Task requirements |
1. In the court order, switch "deny" to "grant" in the passage starting at "ORDER RE: MOTION" and ending at "deny the motion.", then give that passage with the change made.
2. Pick up the court order on the preliminary injunction motion where its text ends, and keep writing it.

Source text |
================================

Northern District of California

UNITED STATES DISTRICT COURT

NORTHERN DISTRICT OF CALIFORNIA

BRENT SHIPP, et al.,

Plaintiffs,

v.

LIBBY SCHAAF, et al.,

Defendants.

Case No. 19-cv-01709-JST 

ORDER RE: MOTION FOR

PRELIMINARY INJUNCTION

Re: ECF No. 7

Before the Court is Plaintiffs Brent Shipp and Eric De Guzman’s motion for a preliminary 

injunction. ECF No. 7. The Court will deny the motion.

I. BACKGROUND

The City of Oakland has enacted ordinances recognizing “that a shelter crisis exists due to 

a ‘significant number of persons . . . without the ability to obtain shelter, resulting in a threat to 

their health and safety.’” ECF No. 1-2 (February 13, 2019 memo from City Council President 

Rebecca Kaplan) at 1. As part of its response to this crisis, the City’s Public Works Department 

has a Standard Operating Procedure (“S.O.P.”) regarding the removal of homeless encampments 

from public rights-of-way, parks, and City-owned property. ECF No. 1-2 at 10. The S.O.P.

================================

Recorded data |
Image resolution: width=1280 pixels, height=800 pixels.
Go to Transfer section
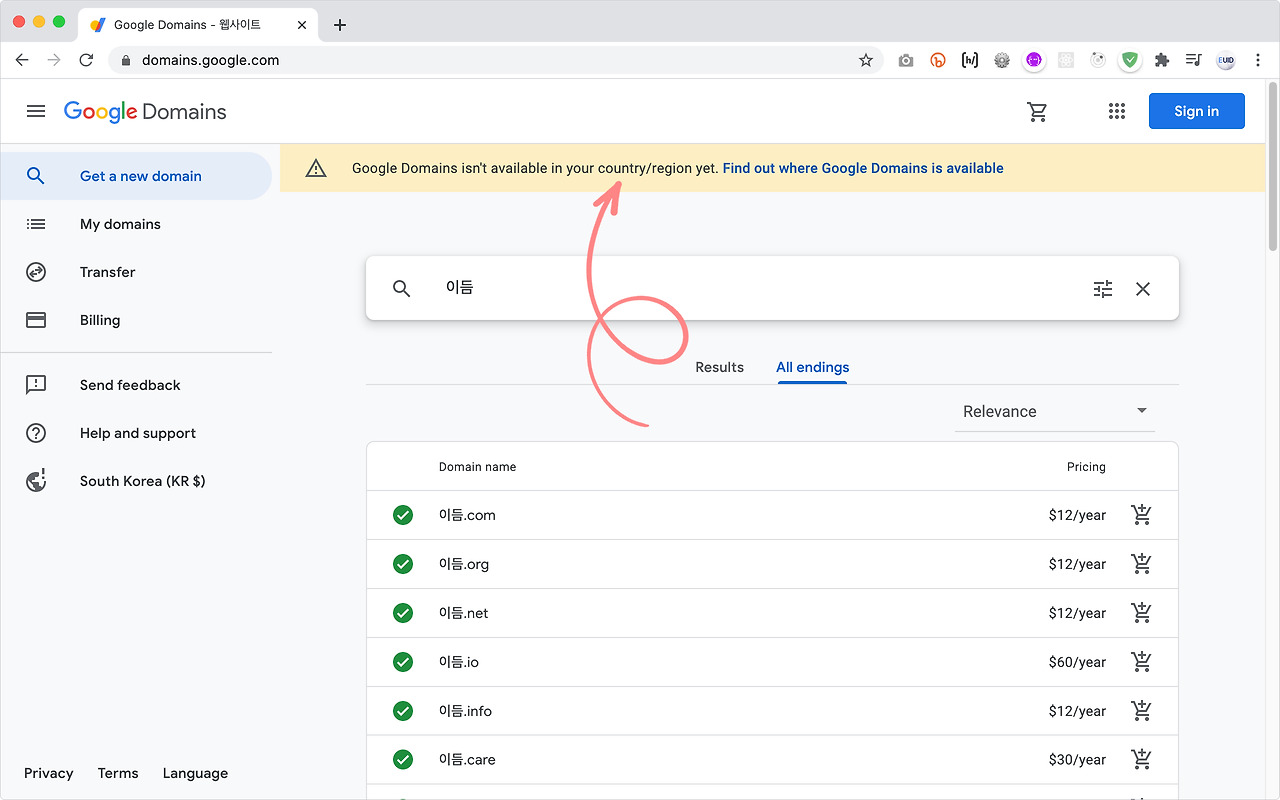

================================

Response list |
1.
ORDER RE: MOTION FOR

PRELIMINARY INJUNCTION

Re: ECF No. 7

Before the Court is Plaintiffs Brent Shipp and Eric De Guzman’s motion for a preliminary 

injunction. ECF No. 7. The Court will grant the motion.

2.
contemplates that sometimes the belongings of occupants will be removed when encampments are 

cleared, and states that the S.O.P.’s “guidelines must be followed to protect the constitutional 

rights of persons whose personal property remains at these locations.” Id. As relevant here, the 

required procedures include the following:

• A Notice to Vacate will be posted “in multiple visible locations at the area” at least 

72 hours prior to the closure.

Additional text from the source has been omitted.